Back at the house I ate three chicken meat patties and a handful of sultanas and had another jug of milky tea! At the last minute, I decided to switch packs and throw in a windbreak (jacket) but within half an hour I was off to walk the Munjip Track. The Munjip Track goes up and down, up and down, the entire length as it climbs over a series of headlands to small sandy bays. I had debated walking north which means I could stroll along long flat beaches instead of following the undulating trail but that felt like cheating too, so I went south, up and down, up and down.
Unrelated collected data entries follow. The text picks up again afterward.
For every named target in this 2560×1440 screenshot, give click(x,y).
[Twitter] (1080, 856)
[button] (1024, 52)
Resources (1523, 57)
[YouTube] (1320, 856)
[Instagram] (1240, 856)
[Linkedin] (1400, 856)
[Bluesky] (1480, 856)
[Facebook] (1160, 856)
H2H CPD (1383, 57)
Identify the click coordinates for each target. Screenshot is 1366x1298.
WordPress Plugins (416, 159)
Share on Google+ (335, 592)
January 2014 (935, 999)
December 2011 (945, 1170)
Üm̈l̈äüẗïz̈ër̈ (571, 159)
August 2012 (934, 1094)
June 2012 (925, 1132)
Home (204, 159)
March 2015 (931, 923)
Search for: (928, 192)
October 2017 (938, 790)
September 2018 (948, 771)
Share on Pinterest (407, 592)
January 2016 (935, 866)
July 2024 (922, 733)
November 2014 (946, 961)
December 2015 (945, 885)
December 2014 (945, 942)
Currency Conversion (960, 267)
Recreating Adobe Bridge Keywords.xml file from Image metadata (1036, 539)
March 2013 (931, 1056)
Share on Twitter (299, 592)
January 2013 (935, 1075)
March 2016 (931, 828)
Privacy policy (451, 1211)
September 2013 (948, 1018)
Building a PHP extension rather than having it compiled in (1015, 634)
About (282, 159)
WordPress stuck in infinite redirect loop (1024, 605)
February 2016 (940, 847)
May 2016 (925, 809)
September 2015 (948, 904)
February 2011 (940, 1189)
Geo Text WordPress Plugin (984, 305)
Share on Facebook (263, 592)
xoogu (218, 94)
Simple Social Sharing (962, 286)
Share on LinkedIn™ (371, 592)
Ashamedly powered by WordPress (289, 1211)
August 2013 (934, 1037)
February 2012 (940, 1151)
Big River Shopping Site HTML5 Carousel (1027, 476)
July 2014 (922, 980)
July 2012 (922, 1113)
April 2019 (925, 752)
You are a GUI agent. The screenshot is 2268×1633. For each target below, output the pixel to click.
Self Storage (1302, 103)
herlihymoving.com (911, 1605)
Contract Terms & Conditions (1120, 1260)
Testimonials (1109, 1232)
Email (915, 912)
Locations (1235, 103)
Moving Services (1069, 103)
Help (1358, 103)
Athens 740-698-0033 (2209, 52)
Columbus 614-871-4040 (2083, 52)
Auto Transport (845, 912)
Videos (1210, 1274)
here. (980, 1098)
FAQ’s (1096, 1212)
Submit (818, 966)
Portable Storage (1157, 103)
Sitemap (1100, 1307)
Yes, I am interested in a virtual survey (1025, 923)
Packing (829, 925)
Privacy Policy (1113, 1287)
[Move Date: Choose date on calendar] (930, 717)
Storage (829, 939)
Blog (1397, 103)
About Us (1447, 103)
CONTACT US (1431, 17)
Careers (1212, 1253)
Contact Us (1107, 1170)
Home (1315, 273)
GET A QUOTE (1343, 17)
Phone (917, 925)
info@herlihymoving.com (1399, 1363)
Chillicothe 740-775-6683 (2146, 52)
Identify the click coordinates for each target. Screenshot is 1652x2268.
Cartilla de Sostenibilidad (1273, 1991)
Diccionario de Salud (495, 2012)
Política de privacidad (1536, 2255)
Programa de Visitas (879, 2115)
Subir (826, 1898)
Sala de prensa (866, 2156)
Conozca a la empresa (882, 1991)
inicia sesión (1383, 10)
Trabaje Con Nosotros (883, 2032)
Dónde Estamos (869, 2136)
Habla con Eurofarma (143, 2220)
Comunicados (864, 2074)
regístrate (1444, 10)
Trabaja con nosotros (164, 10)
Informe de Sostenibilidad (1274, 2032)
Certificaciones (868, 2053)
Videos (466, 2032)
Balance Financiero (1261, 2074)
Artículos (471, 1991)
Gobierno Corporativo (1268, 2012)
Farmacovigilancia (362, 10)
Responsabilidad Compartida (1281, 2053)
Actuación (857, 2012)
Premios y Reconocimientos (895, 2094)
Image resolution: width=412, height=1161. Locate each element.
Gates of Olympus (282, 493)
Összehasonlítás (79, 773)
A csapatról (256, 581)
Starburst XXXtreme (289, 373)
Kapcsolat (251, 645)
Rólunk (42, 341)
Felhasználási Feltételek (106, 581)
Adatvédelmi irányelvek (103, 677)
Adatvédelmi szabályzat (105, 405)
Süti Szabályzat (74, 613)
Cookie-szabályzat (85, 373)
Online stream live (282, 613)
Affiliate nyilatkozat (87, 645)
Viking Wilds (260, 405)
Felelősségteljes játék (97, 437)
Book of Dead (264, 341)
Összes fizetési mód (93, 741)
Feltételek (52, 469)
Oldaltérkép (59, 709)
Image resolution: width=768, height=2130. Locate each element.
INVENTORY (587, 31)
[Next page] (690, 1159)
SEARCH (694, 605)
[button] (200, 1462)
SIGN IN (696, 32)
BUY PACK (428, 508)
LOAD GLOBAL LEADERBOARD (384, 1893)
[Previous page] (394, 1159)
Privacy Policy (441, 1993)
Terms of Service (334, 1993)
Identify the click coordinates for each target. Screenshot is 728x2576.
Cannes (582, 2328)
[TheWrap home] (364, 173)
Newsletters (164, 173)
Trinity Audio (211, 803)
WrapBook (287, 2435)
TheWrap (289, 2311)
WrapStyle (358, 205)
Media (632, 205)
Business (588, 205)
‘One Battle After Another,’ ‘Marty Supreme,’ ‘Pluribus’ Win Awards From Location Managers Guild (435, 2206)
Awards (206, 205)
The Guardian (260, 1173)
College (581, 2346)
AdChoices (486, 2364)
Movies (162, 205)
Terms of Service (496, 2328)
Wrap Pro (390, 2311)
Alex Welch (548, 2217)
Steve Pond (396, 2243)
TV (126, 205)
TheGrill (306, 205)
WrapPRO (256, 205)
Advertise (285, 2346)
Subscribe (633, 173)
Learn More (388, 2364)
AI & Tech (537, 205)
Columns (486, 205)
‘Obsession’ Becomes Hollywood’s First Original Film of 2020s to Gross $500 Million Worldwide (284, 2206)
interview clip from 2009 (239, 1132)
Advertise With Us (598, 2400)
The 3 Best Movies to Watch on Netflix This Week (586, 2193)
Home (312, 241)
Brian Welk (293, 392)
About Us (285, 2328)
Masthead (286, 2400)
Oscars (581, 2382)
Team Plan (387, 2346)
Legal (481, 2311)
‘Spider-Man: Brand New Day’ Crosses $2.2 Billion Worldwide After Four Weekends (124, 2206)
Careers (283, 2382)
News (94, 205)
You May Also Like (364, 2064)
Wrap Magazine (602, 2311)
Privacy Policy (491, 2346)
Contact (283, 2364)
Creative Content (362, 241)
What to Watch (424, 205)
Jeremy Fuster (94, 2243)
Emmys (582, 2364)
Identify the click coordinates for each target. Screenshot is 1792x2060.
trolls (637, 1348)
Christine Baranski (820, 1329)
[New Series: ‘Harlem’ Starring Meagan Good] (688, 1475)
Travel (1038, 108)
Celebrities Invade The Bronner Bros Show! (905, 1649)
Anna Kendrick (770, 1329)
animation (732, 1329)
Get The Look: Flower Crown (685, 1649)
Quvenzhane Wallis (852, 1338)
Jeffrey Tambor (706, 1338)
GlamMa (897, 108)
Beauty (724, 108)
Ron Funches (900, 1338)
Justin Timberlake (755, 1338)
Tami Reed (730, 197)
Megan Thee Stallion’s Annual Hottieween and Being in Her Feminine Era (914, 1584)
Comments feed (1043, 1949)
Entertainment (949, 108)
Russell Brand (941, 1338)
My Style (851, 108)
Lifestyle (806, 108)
I felt slow on the hills and I had a couple of incipient tweaks which meant I had to keep my stride short to make sure my gluteal and quadricep muscles were fully engaged but apart from feeling a bit slow, the walk segment went well. This was, as expected, the slowest segment.
Sunset, also was over trees, so there was no sudden splash of colour just a gradual deepening of the dusk and under the trees I needed my headlamp. At the beach near my house I was again 750 metres short of 21 kilometres so I walked the beach until my watch ticked over 21 kilometres.
It was about 5:45 p.m. when I got home so, overall, just shy of 12 hours, although with breaks and switch overs taken out, my moving time was pretty much spot on 10 hours. I wasn’t sure I could do this without my hip blowing up and I certainly wasn’t going to risk tearing further my already jagged femoral labrum so I was pretty happy to finish in a reasonable time with no real bodily aches or pains.
Here’s what I didn’t do:
Taper. I did my usual training and activities right up until Sunday except for dropping my usual aerobic activity on Saturday. But, I still did all my usual physiotherapy exercises, core and gluteal work and climbed on my home climbing wall on Saturday.
Eat any special foods or gels. I did the bike ride fasted, and thereafter I ate regular food with a bit of extra carbohydrate, but, mostly I ate animal protein.
Drink any electrolytes or special energy drinks: Milky tea and water did the job.
Rest on any of the segments. The key to long endurance efforts is to keep moving. People burn through so much time resting, starting, stopping and generally faffing about. A body in motion stays in motion.